* [Exercise]: Every line from the one holding "Image resolution: width=800" through the last line of the records must be retyped exactly, and no other line or picture may appear in the copy.

* [Records for the exercise]:
((

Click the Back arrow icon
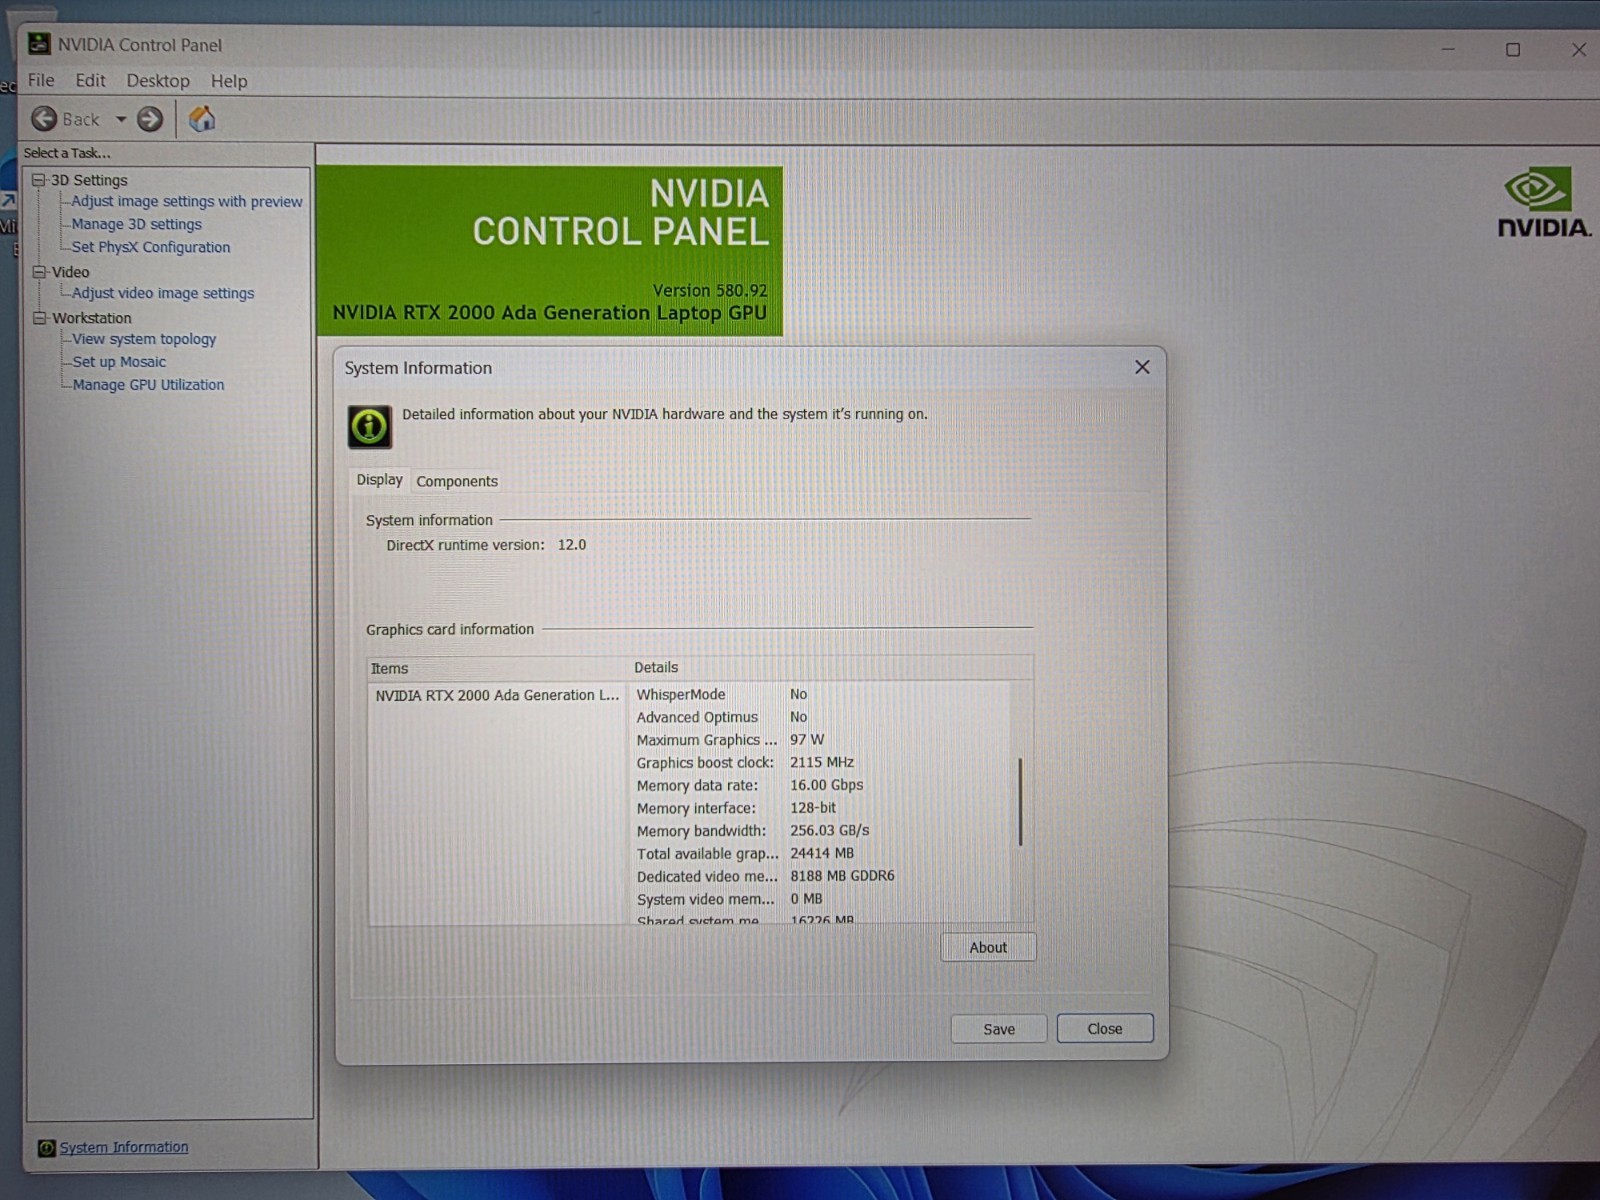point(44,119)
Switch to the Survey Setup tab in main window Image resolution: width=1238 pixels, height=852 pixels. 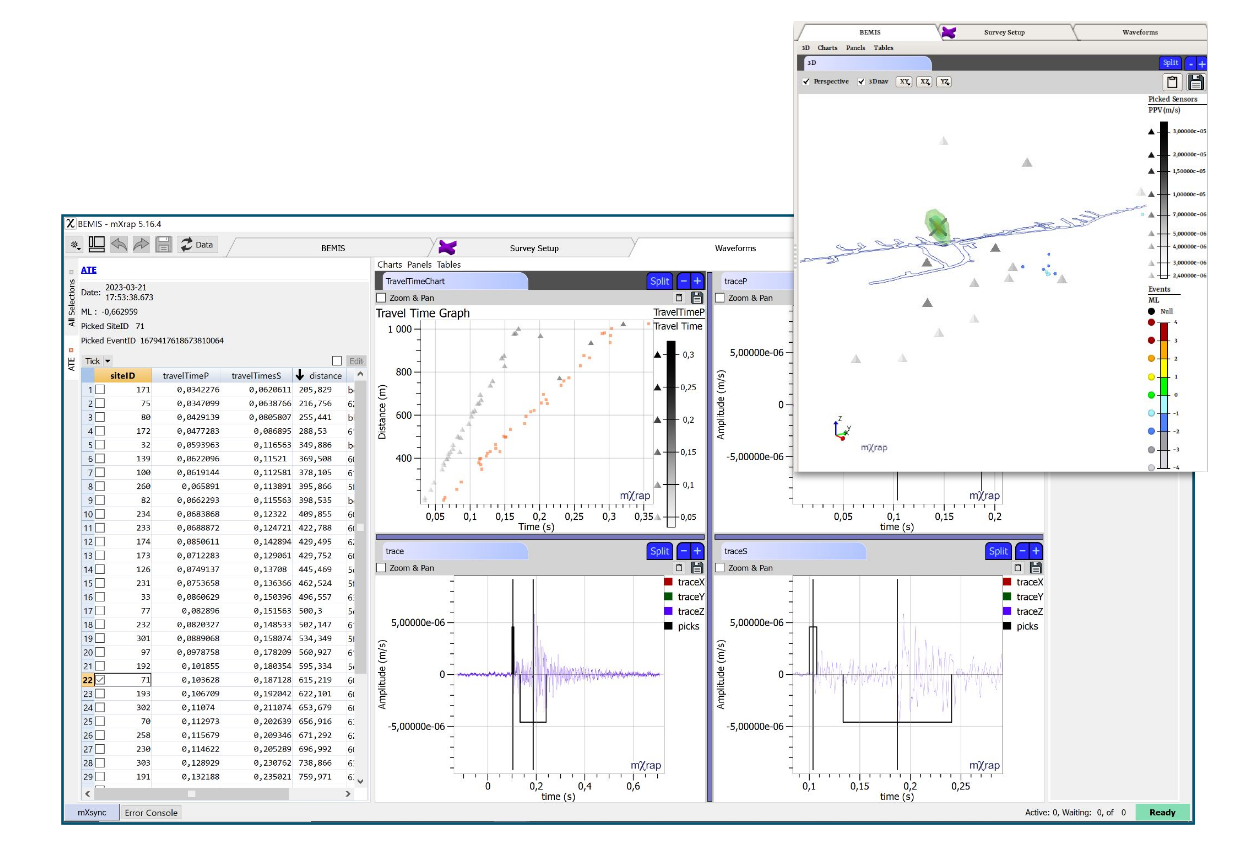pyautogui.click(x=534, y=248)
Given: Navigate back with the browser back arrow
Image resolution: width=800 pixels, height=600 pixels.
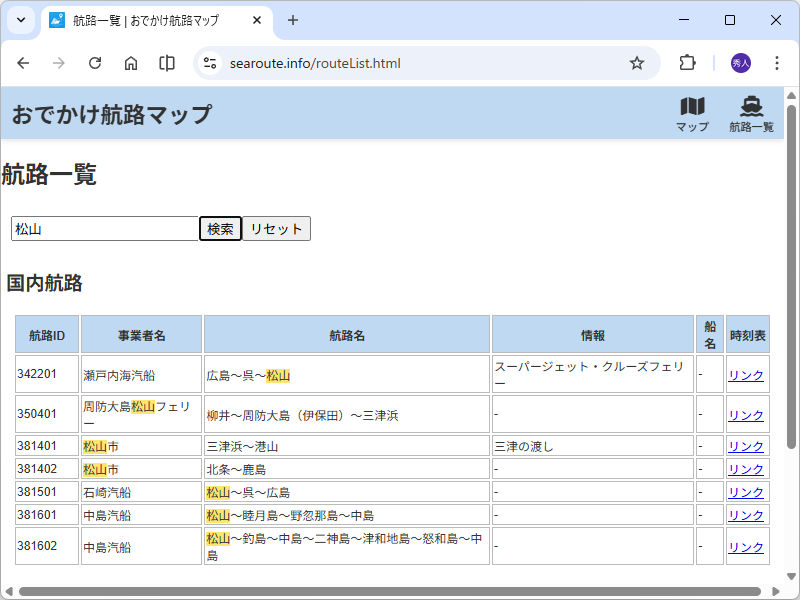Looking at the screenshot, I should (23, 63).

))

* [Solution for this exercise]:
Image resolution: width=800 pixels, height=600 pixels.
Looking at the screenshot, I should (23, 63).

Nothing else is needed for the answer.